In short, we’ve taken a process that once required manual downloads and ad-hoc scraping and turned it into a resilient, AI-assisted ingestion fabric. It scales from dozens to thousands of utilities, handles unpredictable portal changes, and transforms raw, inconsistent energy data into structured clarity: the foundation for every insight TrueMeter delivers.

‍

Sample tariff documents with different templates from two utility companies

‍

Parsing the data: how we turn messy bills into trustworthy JSON

To be useful for analytics and optimization, raw bills and downloads must be transformed into a single, auditable dataset. We intentionally keep the parsing design straightforward and platform agnostic: an automated pipeline that accepts raw PDFs, images and interval files, extracts fields and tables, normalizes values, validates schema, and publishes canonical records to cloud storage and a queryable database.

‍

How it works‍

End-to-end ingestion: Any bill that lands in the system, whether uploaded by a user, dropped from an automated portal pull, or staged via an admin flow, feeds a single parse entry point. This unifies downstream logic and avoids duplicate or divergent parsing paths.

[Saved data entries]
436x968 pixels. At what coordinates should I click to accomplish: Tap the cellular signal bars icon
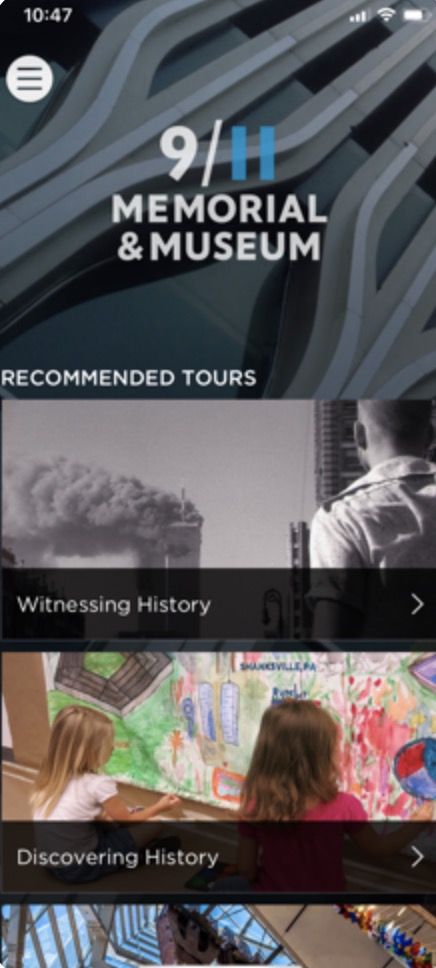tap(359, 17)
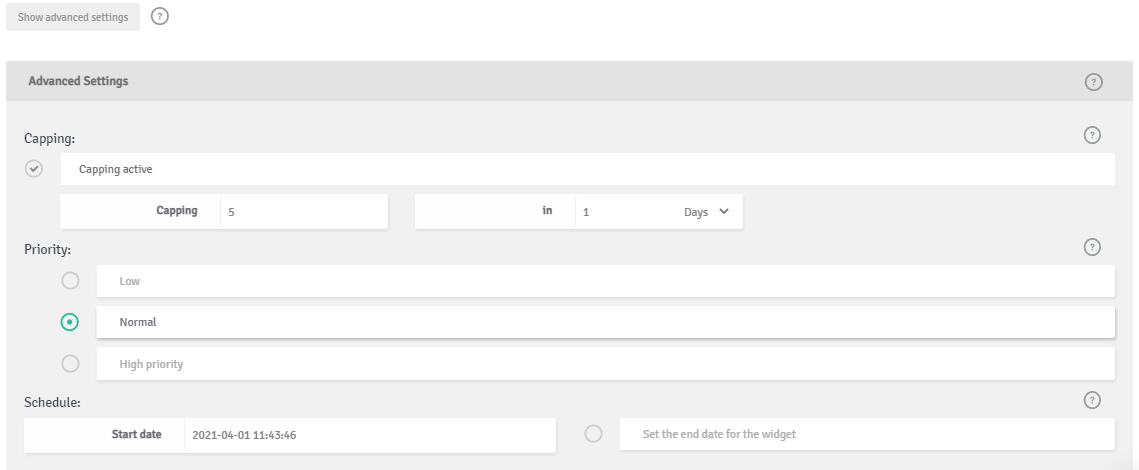Open the Days unit dropdown
The height and width of the screenshot is (470, 1139).
705,212
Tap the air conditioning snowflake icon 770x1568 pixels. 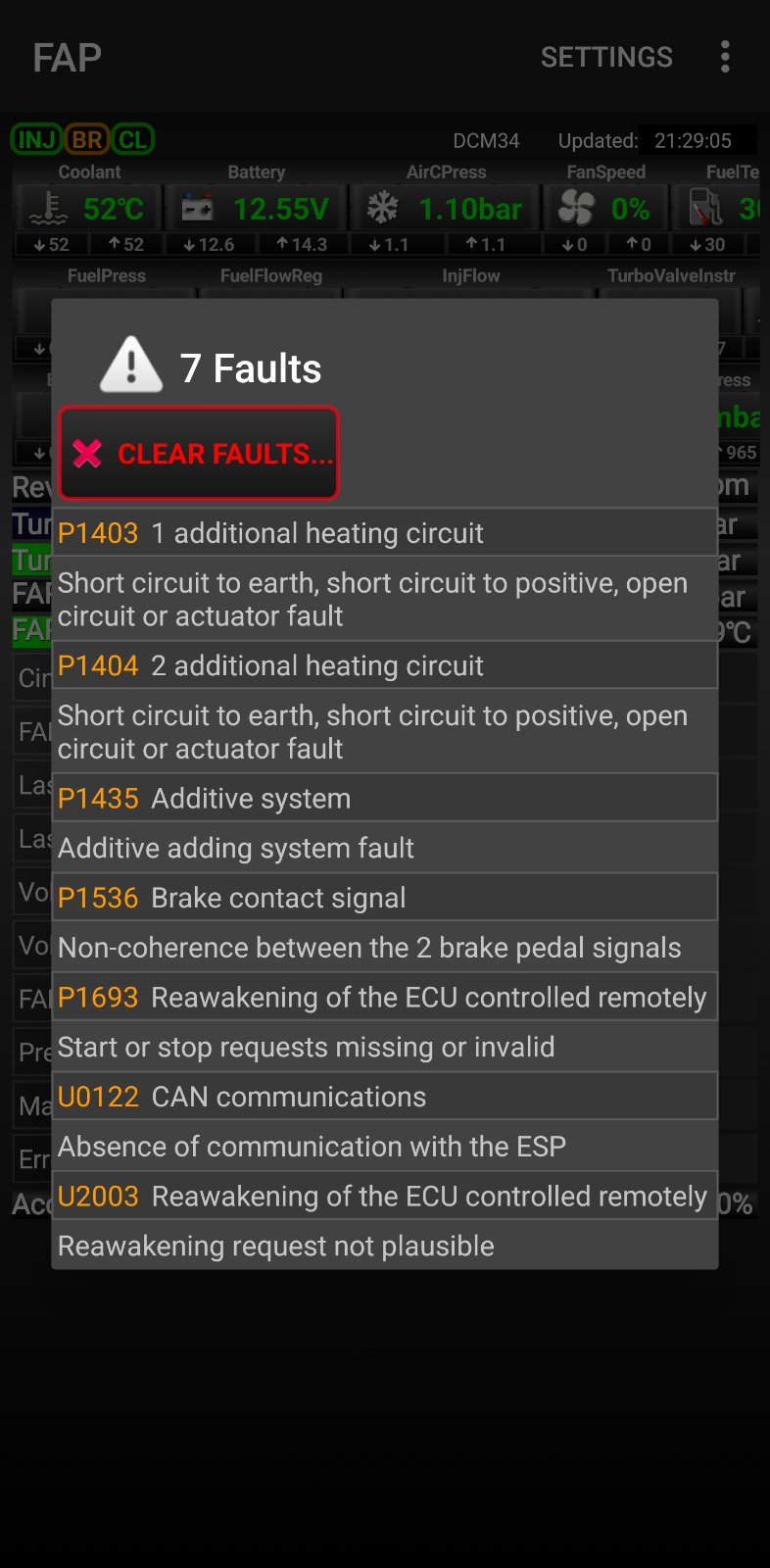click(x=382, y=208)
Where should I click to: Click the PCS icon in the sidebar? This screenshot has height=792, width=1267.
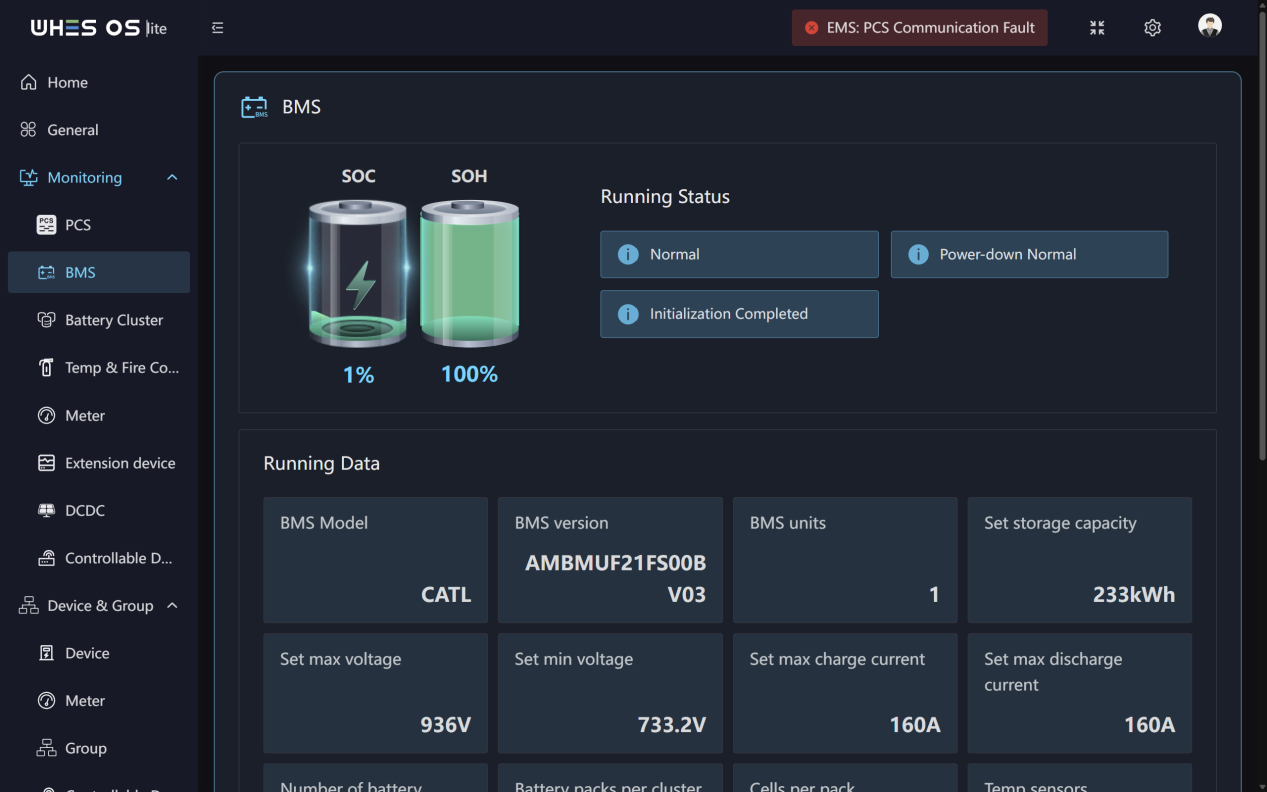point(46,225)
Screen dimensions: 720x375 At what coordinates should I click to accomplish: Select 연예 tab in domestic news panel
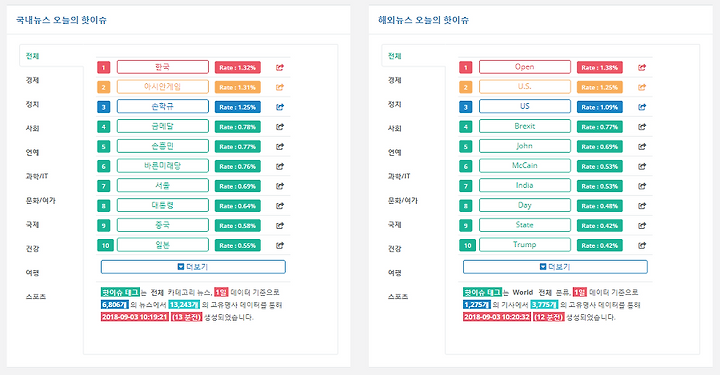click(33, 152)
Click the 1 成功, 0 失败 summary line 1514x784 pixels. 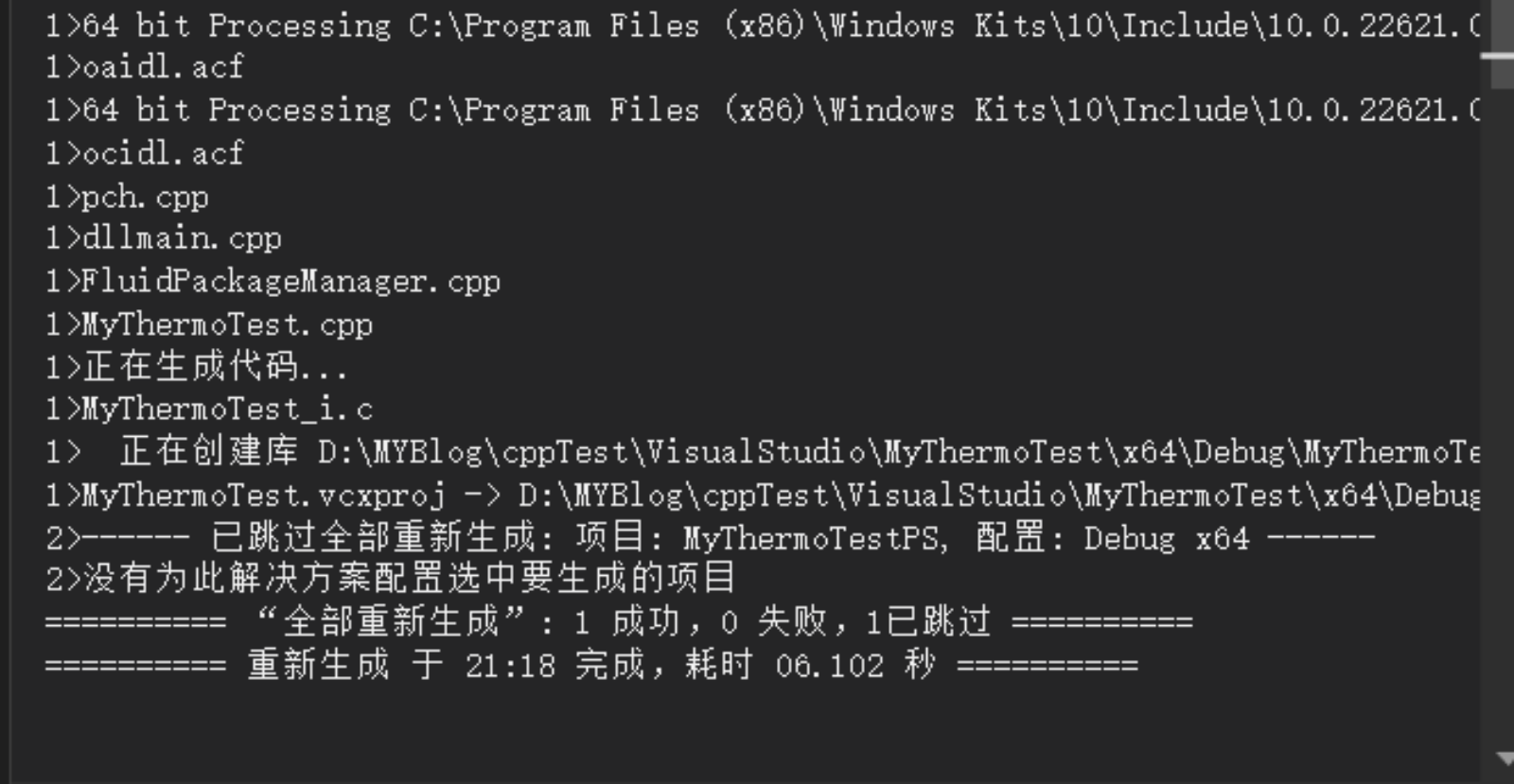click(619, 622)
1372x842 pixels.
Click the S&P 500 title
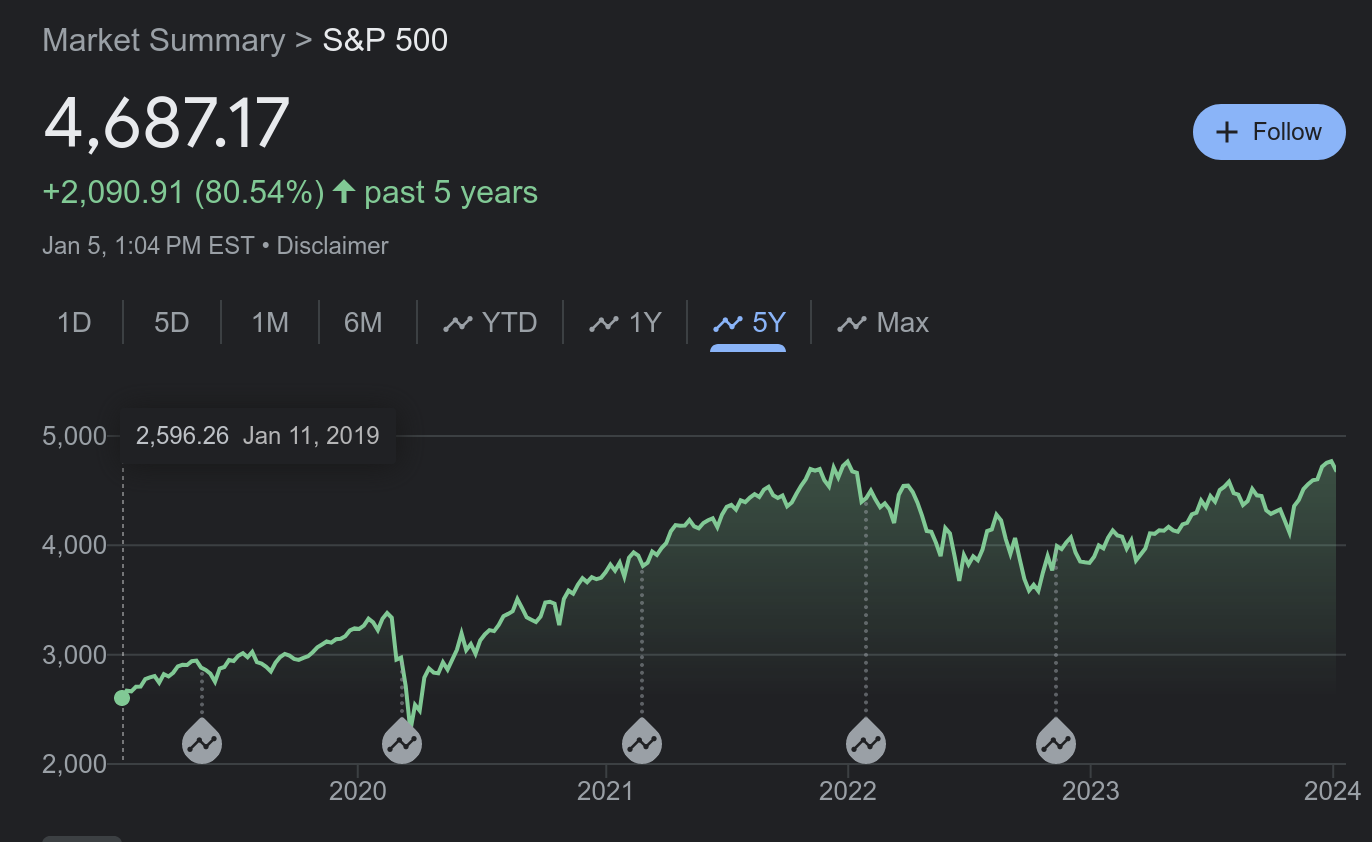385,41
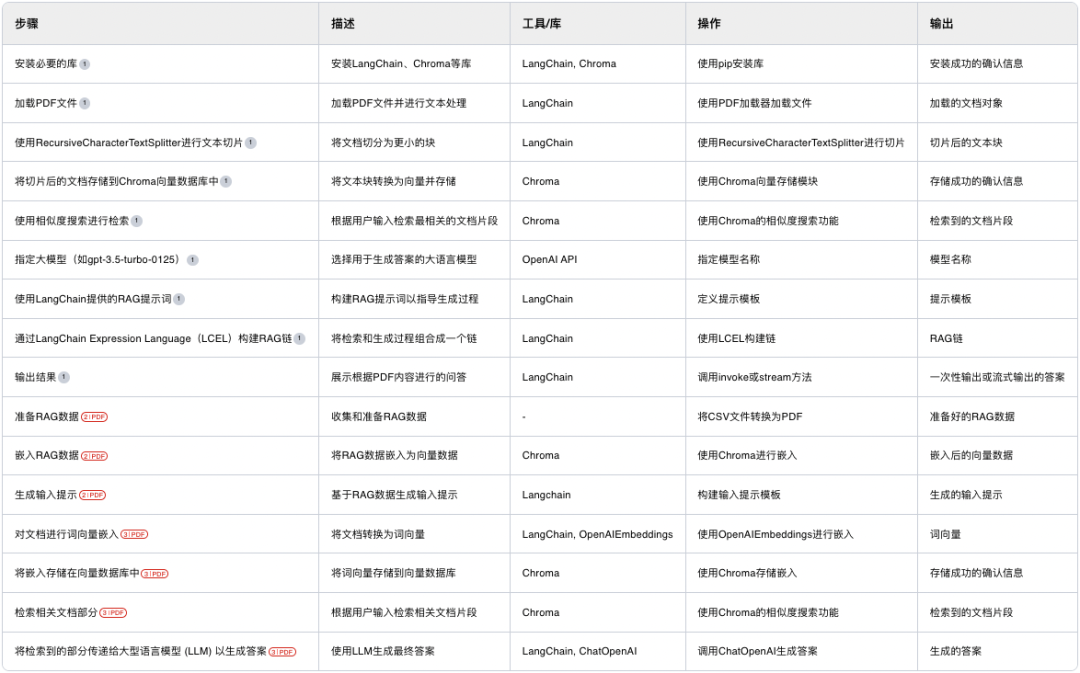Click citation badge 1 after 安装必要的库
The width and height of the screenshot is (1080, 673).
84,64
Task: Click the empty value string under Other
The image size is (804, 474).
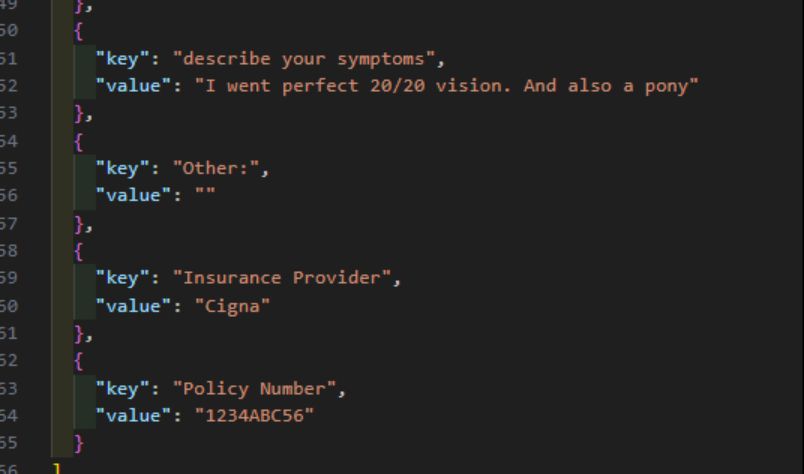Action: 205,195
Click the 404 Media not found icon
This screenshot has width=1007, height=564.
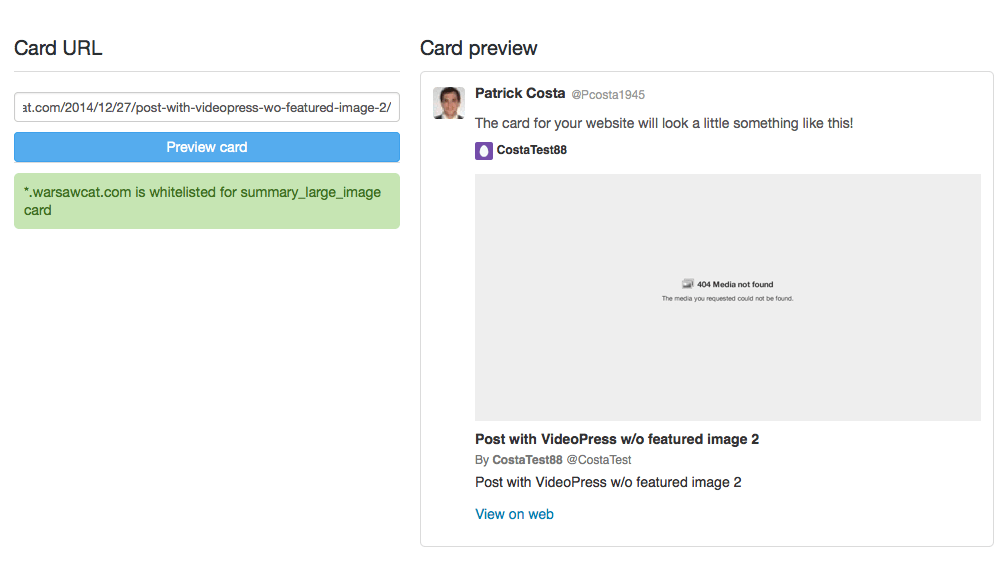tap(687, 284)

Directions for this task: Please return the whole passage about ingesting and parsing utility bills, word for word.

Answer area:
In short, we’ve taken a process that once required manual downloads and ad-hoc scraping and turned it into a resilient, AI-assisted ingestion fabric. It scales from dozens to thousands of utilities, handles unpredictable portal changes, and transforms raw, inconsistent energy data into structured clarity: the foundation for every insight TrueMeter delivers.

‍

Sample tariff documents with different templates from two utility companies

‍

Parsing the data: how we turn messy bills into trustworthy JSON

To be useful for analytics and optimization, raw bills and downloads must be transformed into a single, auditable dataset. We intentionally keep the parsing design straightforward and platform agnostic: an automated pipeline that accepts raw PDFs, images and interval files, extracts fields and tables, normalizes values, validates schema, and publishes canonical records to cloud storage and a queryable database.

‍

How it works‍

End-to-end ingestion: Any bill that lands in the system, whether uploaded by a user, dropped from an automated portal pull, or staged via an admin flow, feeds a single parse entry point. This unifies downstream logic and avoids duplicate or divergent parsing paths.